🇨🇦🇺🇦 This year, 2022, the annual Commonwealth Day celebrations take place today on Monday 14 March. In the last two years the commemorations have taken place heavily under the shadow of the COVID-19 pandemic. This year, sadly, a new monster - the Russian President Putin - takes centre stage casting a background of fear behind the Commonwealth Day celebrations as he continues his military onslaught against Russia’s neighbour, Ukraine.
Most Commonwealth countries have shown their support for the brave Ukrainian people in their struggle against Putin’s forces though sadly some such as India, Pakistan and some African countries have adopted a more neutral stance.
There will be a Commonwealth Day Service in Westminster Abbey during the course of the day, attended by senior members of the British royal family and Commonwealth representatives, which unfortunately the 95 year old Queen Elizabeth II will not be able to attend, and while there will be a spirit of celebration there will also no doubt be a feeling of concern for those suffering in Ukraine at the hands of Putin’s military gangs.
This year, therefore, to mark Commonwealth Day this Blog draws attention to the role immigrant Ukrainians have played in Commonwealth countries and in particular in Canada which celebrated its Ukrainian community by the issue of a se-tenant block of 4 stamps on 29 August 1991 marking the Centenary of the first arrival of Ukrainian immigrants in Canada.
The first officially recorded Ukrainian immigrants to Canada were Ivan Pylypiw and Wasyl Eleniak whose arrival in Canada is documented as taking place on 7 September 1891 though Ukrainian names are recorded in official records well before then, such Ivan Ruchkowsky and Andrew Yankowsky who were in regiments brought from Europe to Canada to fight against the American invasion of Canada of 1812 (even then Ukrainians were resisting unwelcome invaders).
In 1874 Ukrainian-speaking Mennonites arrived from south-central Ukraine to settle in southern Manitoba. They brought with them a hardy variety of wheat - Kharkov - which was necessarily frost-resistant and which became known as Alberta Red Winter wheat.
The first two above named officially recognised Ukrainian immigrants arrived in Montreal on board the steamship SS Oregon and then moved on to Winnipeg. They were the first of many Ukrainians to set out for Canada from their homeland where they were treated as third class citizens by the Tsarist Russians who ruled them in the east and the Austro-Hungarian elite who ruled them in Western Ukraine and by 1914 approximately 200000 Ukrainians had settled in Canada.

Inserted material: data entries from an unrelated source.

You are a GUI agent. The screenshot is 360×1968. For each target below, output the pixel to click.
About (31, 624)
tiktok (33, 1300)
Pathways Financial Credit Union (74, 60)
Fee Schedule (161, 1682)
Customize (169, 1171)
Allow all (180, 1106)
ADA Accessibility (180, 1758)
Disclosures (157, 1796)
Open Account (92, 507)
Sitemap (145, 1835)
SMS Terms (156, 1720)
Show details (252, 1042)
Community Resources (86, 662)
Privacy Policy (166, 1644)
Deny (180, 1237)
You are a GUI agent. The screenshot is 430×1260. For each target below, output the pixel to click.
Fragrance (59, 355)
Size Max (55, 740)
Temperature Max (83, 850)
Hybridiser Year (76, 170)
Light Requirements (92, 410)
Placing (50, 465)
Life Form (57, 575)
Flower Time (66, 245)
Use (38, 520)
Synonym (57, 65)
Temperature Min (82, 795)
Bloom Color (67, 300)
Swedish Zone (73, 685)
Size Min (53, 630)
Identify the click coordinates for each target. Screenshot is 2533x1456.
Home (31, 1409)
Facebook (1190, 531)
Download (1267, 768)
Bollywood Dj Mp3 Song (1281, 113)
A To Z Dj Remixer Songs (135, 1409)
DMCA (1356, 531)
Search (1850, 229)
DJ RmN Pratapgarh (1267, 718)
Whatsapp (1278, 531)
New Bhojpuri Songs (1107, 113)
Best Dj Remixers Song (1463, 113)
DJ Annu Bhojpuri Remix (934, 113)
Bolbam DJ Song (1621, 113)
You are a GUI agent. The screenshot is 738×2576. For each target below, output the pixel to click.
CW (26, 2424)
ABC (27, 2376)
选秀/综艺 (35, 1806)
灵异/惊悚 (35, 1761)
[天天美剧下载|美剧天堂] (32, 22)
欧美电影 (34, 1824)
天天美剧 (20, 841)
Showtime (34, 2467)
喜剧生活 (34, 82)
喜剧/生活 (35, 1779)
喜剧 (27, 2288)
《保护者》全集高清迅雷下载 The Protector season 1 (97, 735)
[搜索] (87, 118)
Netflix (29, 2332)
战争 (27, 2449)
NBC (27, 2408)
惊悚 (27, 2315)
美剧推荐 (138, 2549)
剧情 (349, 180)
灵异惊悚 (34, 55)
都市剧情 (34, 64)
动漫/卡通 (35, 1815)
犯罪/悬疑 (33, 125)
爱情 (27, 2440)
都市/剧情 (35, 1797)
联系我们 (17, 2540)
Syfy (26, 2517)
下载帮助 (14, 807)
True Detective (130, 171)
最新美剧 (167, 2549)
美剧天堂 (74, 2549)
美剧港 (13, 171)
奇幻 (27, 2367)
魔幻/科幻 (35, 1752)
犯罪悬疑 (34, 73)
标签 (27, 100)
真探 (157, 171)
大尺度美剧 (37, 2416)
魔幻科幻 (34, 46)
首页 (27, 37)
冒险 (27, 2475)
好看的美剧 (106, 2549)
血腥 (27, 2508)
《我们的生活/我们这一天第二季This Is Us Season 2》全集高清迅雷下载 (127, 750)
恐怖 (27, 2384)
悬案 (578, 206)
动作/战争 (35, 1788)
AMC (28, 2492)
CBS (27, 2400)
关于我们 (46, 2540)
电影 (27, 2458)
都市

Now, once more, millions of Ukrainians are being forced to flee their own country, not by the action of Tsarists but by the armed forces of Putin’s kleptocratic state.
It seems fitting therefore to recall on this Commonwealth Day, not just the entity of The Commonwealth itself, but the millions of peoples who live within its boundaries who immigrated into its territories in the hope of a better life. This 1991 Canada stamp issue is a particularly poignant reminder of the early Ukrainians who migrated to the free lands of The Commonwealth at a time when Ukrainians are once more being forced to flee from Russian oppression and terror.